Donnerstag, 3. November 2016

In memoriam August Winnig

Heute vor sechzig Jahren, am 3. November 1956, ist der deutsche Gewerkschafter, Politiker und Schriftsteller August Winnig zu Bad Nauheim gestorben. Die äußeren Lebensdaten gibt Wikipedia halbwegs erschöpfend, die gewohnten Seitenhiebe auf die Zeit zwischen 1933 und 1945 erfolgen sogar in vergleichsweise zurückhaltender Form: offenbar will man einem ehemaligen Sozen doch nicht zu sehr ans Bein pinkeln …

Nur im Abschnitt „Zitate“ tobt man sich aus: da werden aus einem mehrtausendseitigen Gesamtwerk gerade mal vier Zitate gebracht, von denen drei … ähm … seltsamerweise nur eine einzige Seite Winnigs beleuchten wollen: den Krypto-Nazi und unverbesserlichen Antisemiten. Das vierte (und recht lange, daher von den meisten kaum zur Gänze gelesene) besagt zwar das Gegenteil — doch „man merkt die Absicht und ist verstimmt“: auch die drei „griffigen“ Zitate „stimmen“ zwar, aber sie sind ohne ihren Zusammenhang, und eben auch ohne die hundertfach (!) möglichen, völlig anderen Zitate ausgewählt, die Winnig (und auch diese seine Zitate) in ganz anderem Licht zeigen würden. Das ist etwa so „objektiv“, wie wenn man in einem Artikel über Goethe nur sein sattsam bekanntes Diktum aus dem „Götz von Berlechingen“ brächte, und anhand dessen insinuieren wollte, Goethe wäre eben doch bloß ein Fäkaldichter gewesen …
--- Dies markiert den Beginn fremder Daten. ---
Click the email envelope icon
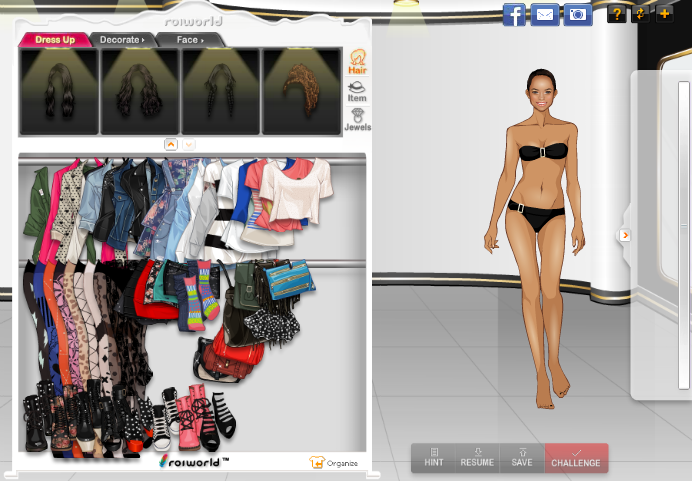Image resolution: width=692 pixels, height=481 pixels. (544, 14)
Zu Wikipedias Ehrenrettung sei erwähnt, daß beim Abschnitt immerhin folgender Warnhinweis angebracht ist:
Dieser Artikel oder nachfolgende Abschnitt ist nicht hinreichend mit Belegen (beispielsweise Einzelnachweisen) ausgestattet. Die fraglichen Angaben werden daher möglicherweise demnächst entfernt.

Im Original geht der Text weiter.